### CHALLENGE
Copy every line of the data below verbatim.

### INPUT RECORDS
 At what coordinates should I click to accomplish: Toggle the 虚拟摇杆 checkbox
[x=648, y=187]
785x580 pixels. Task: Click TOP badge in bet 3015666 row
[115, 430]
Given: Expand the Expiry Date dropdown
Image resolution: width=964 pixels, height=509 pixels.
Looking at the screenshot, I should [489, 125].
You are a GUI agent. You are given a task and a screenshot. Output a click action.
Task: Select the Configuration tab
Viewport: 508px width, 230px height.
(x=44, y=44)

### FINISHED EXERCISE
 At what coordinates should I click to accomplish: Toggle the 虚拟摇杆 checkbox
[x=648, y=187]
785x580 pixels. Task: Click TOP badge in bet 3015666 row
[115, 430]
Given: Expand the Expiry Date dropdown
Image resolution: width=964 pixels, height=509 pixels.
Looking at the screenshot, I should [489, 125].
You are a GUI agent. You are given a task and a screenshot. Output a click action.
Task: Select the Configuration tab
Viewport: 508px width, 230px height.
(x=44, y=44)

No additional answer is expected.